Chinese people are hiring others to consume tasty food on their behalf.
If you love eating and drinking for free and are looking to make some pocket money, there's a job in China with your name on it. A new type of online service allows people to hire others to eat or drink their favorite treats, either to cure their boredom or satisfy their cravings without the calories that usually come with it.
Chinese media recently reported on an increasingly popular service on online platform Taobao that's as mind-boggling as it is intriguing. People can now go online and hire others to consume certain foods and drinks, and ask them to provide video evidence of them eating or drinking the said treats.
Fees usually range from two to nine yuan($0.30 - $1.35) plus the cost of the food. It's not exactly a get-rich-quick job, but there are quite a lot of people willing to do it for the free treats alone.
"Bubble tea drinking" is a particularly popular service, as the chewy tapioca balls and popping boba drink is all the rage in Asia these days, but there are also ads from people willing to eat fried chicken or hot pot for anyone willing to pay for them.
Advertised as being "fat-free" and "free of queues", those who pay for the service will receive the full experience, which includes a 360-degree video of the drink, photos, and a detailed description. Prices of the service are based on the drink's sweetness level, its price, and popularity. Some clients even require a short written review and the activation of the stream time stamp to be sure that the person they hired actually does what they are supposed to.

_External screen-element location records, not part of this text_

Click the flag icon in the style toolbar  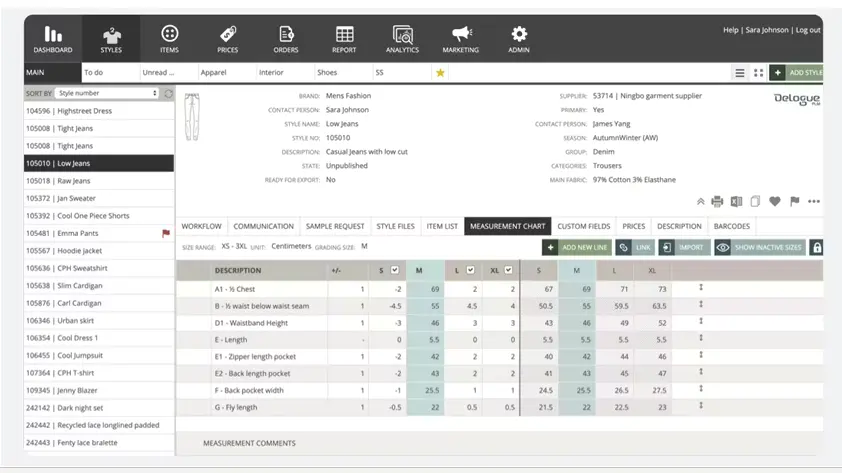795,202
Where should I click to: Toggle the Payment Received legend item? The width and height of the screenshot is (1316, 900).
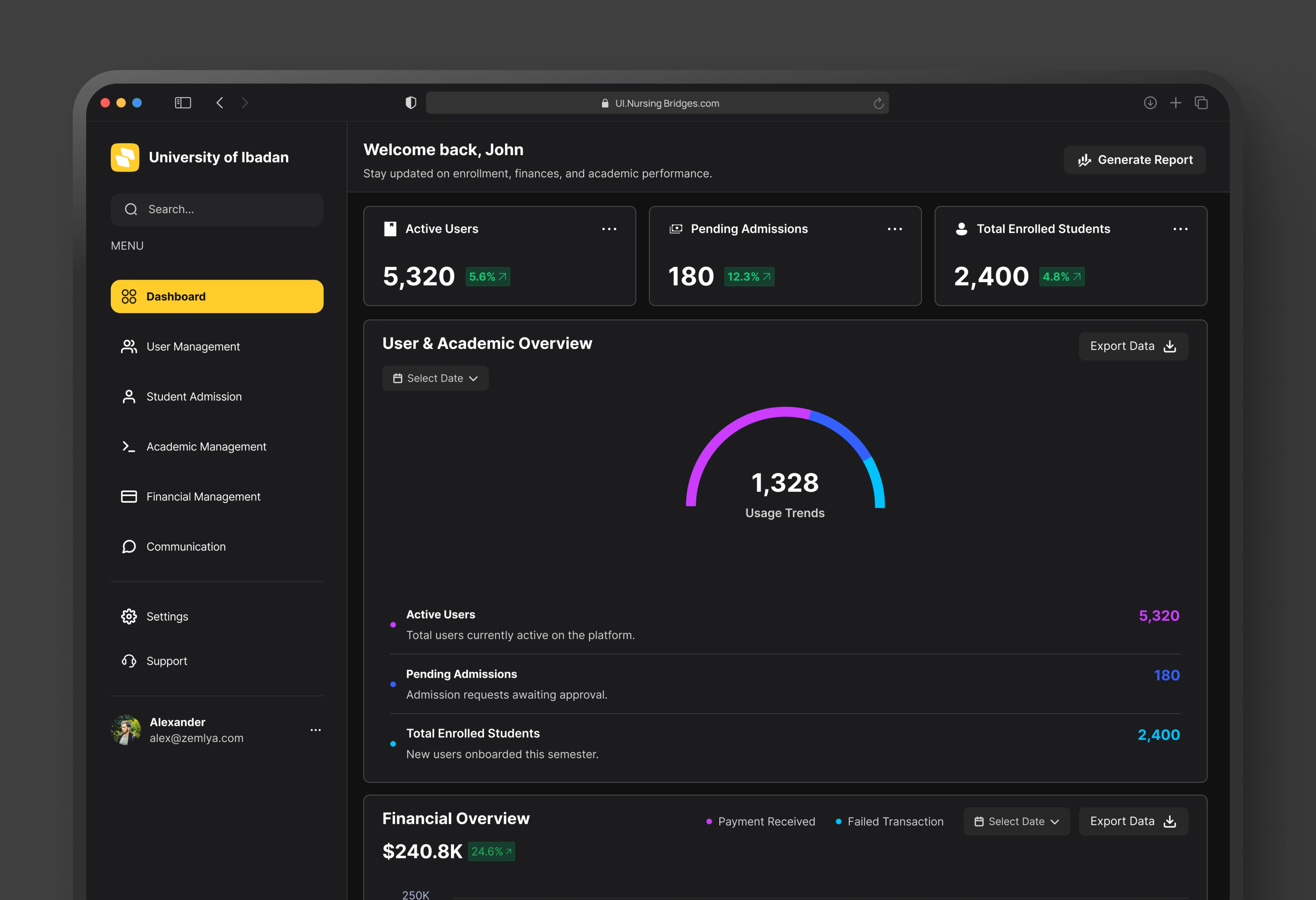[760, 821]
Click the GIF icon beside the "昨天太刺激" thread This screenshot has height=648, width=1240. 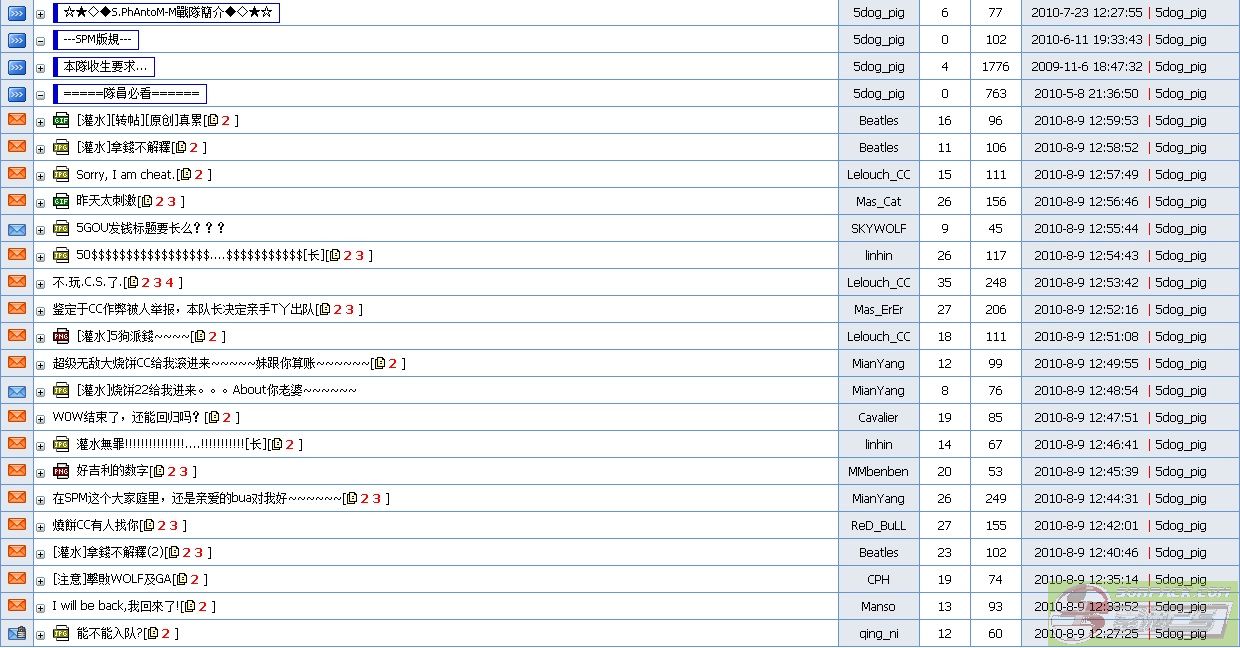pos(61,201)
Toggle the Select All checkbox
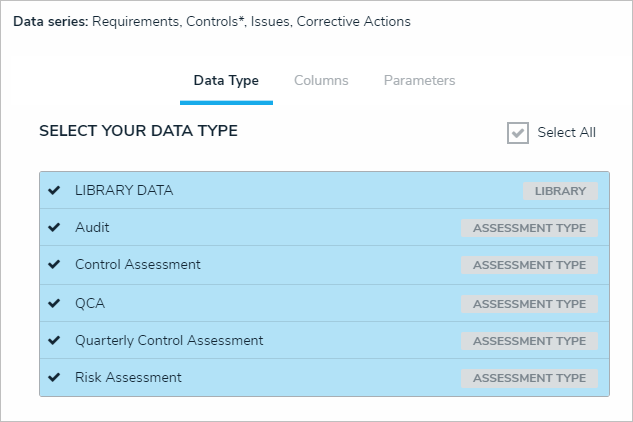The width and height of the screenshot is (633, 422). coord(518,133)
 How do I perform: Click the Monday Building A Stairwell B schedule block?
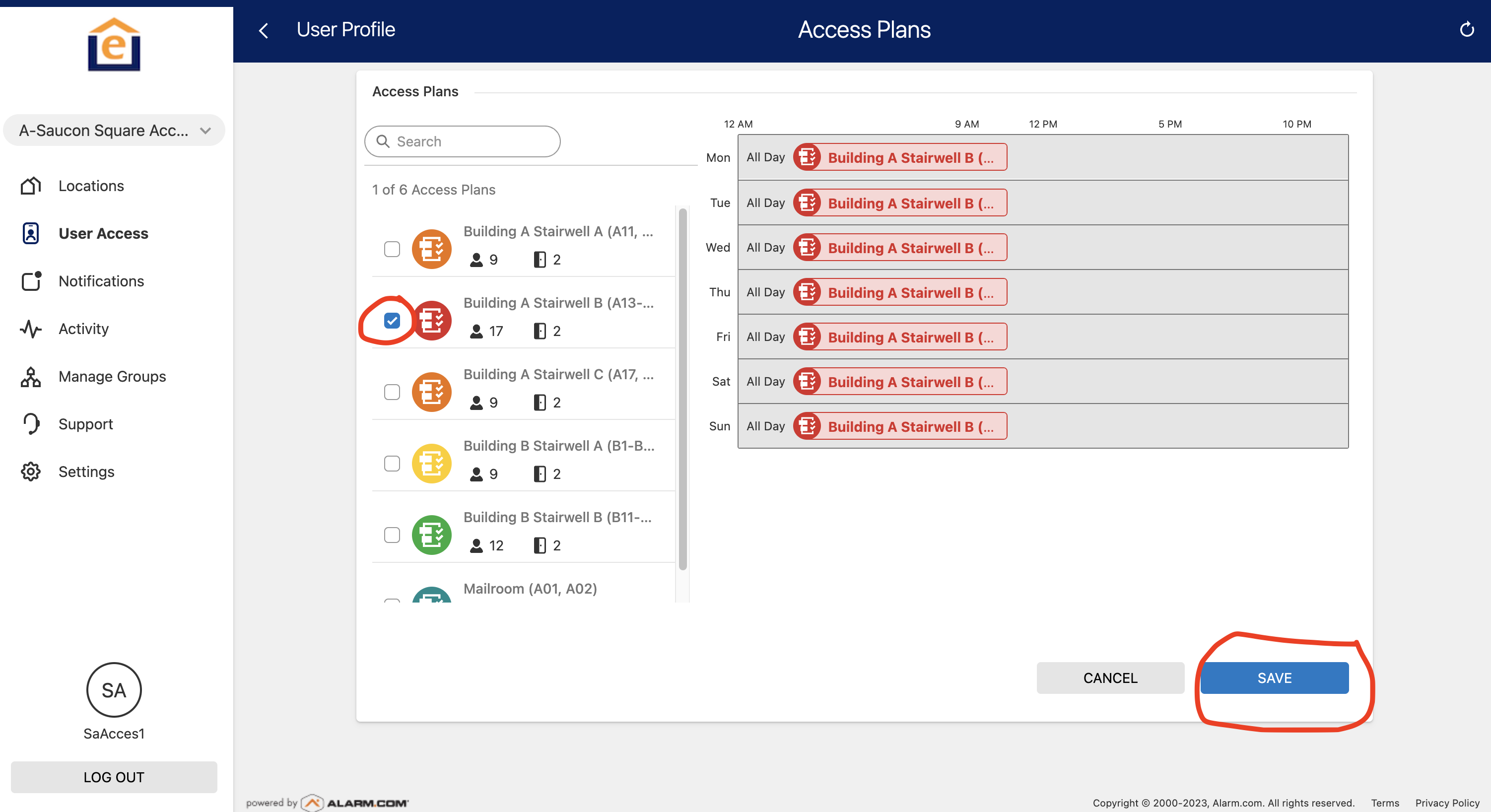pyautogui.click(x=900, y=157)
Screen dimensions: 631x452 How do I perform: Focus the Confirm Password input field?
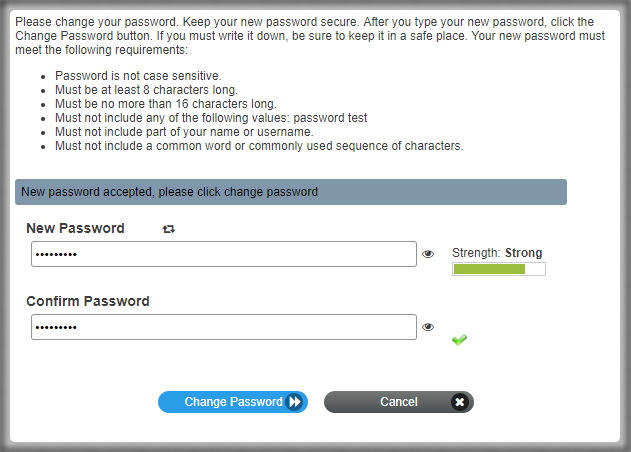click(x=223, y=327)
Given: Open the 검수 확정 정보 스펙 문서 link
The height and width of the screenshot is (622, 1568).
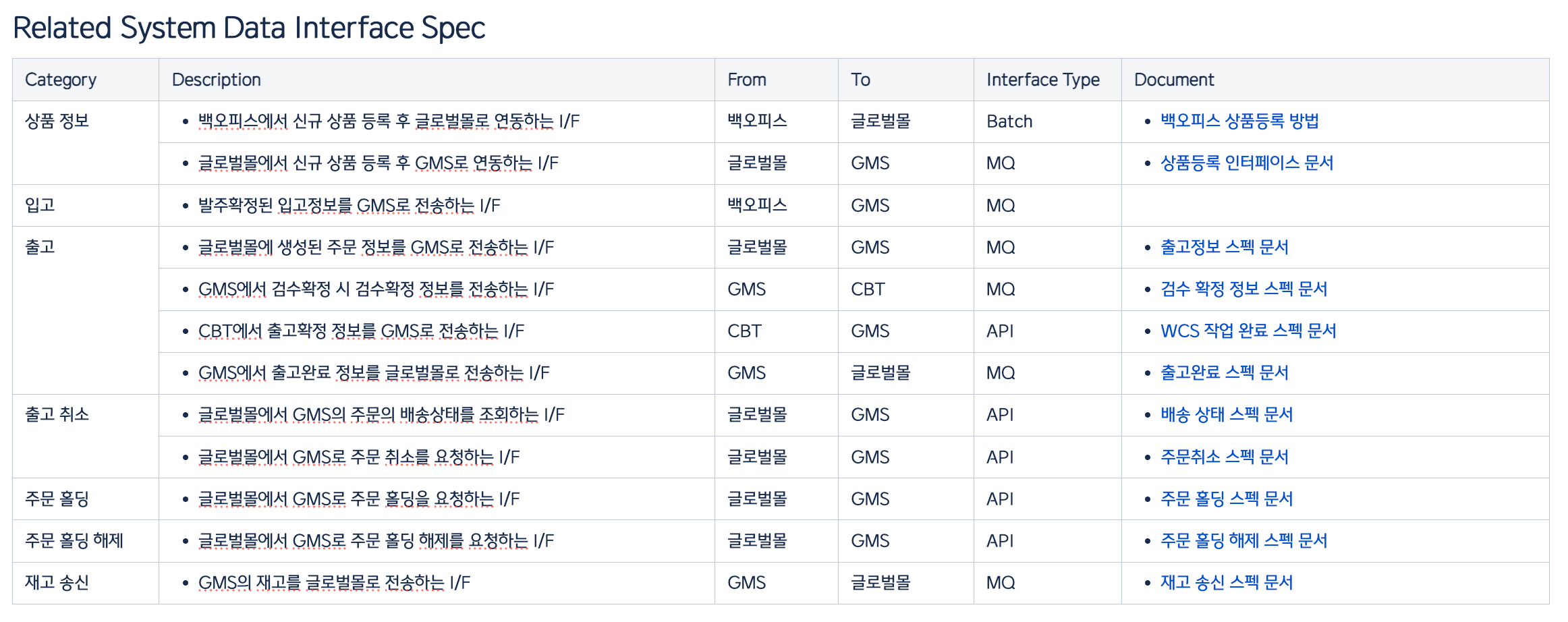Looking at the screenshot, I should point(1244,289).
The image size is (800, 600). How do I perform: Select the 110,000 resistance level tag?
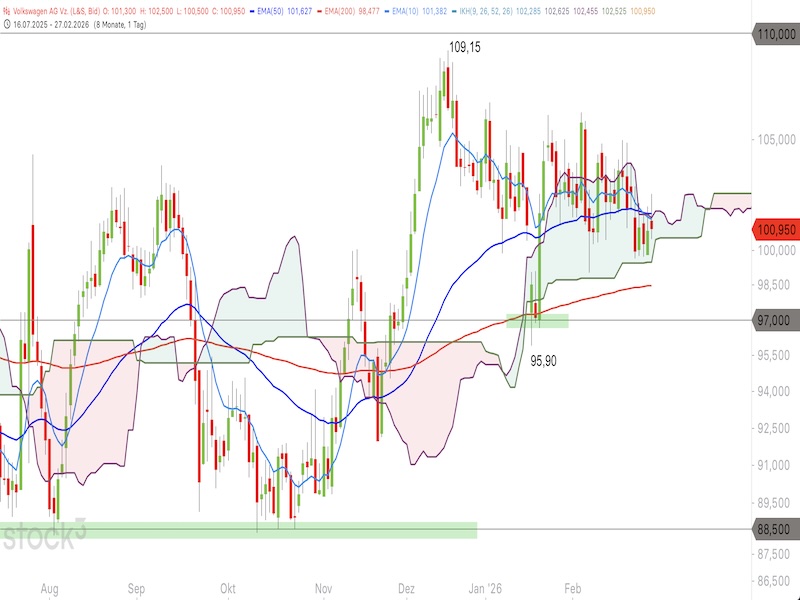point(776,33)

One seller in Harbin, Heilongjiang province in Northeastern China, sent a journalist from Pear Video several videos of a grape-flavored bubble tea from different angles, along with a short essay describing its taste.
"The crisp and chewy textures meld together...the deep purple grapes taste sweet and rich. I like to use a straw to drink the ice cream topping which is light and refreshing, with a faint milky aroma."
Other sellers explained that most customers buy their service because they're bored at night or trying to shake off cravings while they're on a diet. Drinking bubble tea by proxy may help customers avoid high blood pressure, high blood sugar, and other health problems that the sugar-laden drink may cause, sellers said.
The trend has also spawned nonsensical spin-offs such as selling videos of pet owners stroking their animals and people watching TV series on behalf of others. One person in Harbin even offered to sell photos of buyers' names written in the heavy snow that had blanketed the area.
But a backlash has also arrived in the form of joke product listings for "lessons" costing 0.05-0.5 yuan, accompanied by a bank robber cartoon meme.
"Hello, I am a fraudster and for 0.2 yuan you can be duped!" read the description of one listing still available online.
So why would anyone pay a total stranger to indulge in a treat rather than consume it themselves? Well, apparently, the online service is so cheap that some people simply do it out of boredom, while others get satisfaction from watching others enjoy their favorite treats.
This indulging-by-proxy service has received a lot of attention on social media in China, with some people describing it as the job of their dreams, and others suggesting similar compensation for sleeping on the client's behalf.
"How about sleeping? You play video games all night and I help you make up for it by sleeping on your behalf," one person commented on Sina Weibo.
"Finally, the job meant for me," someone else wrote.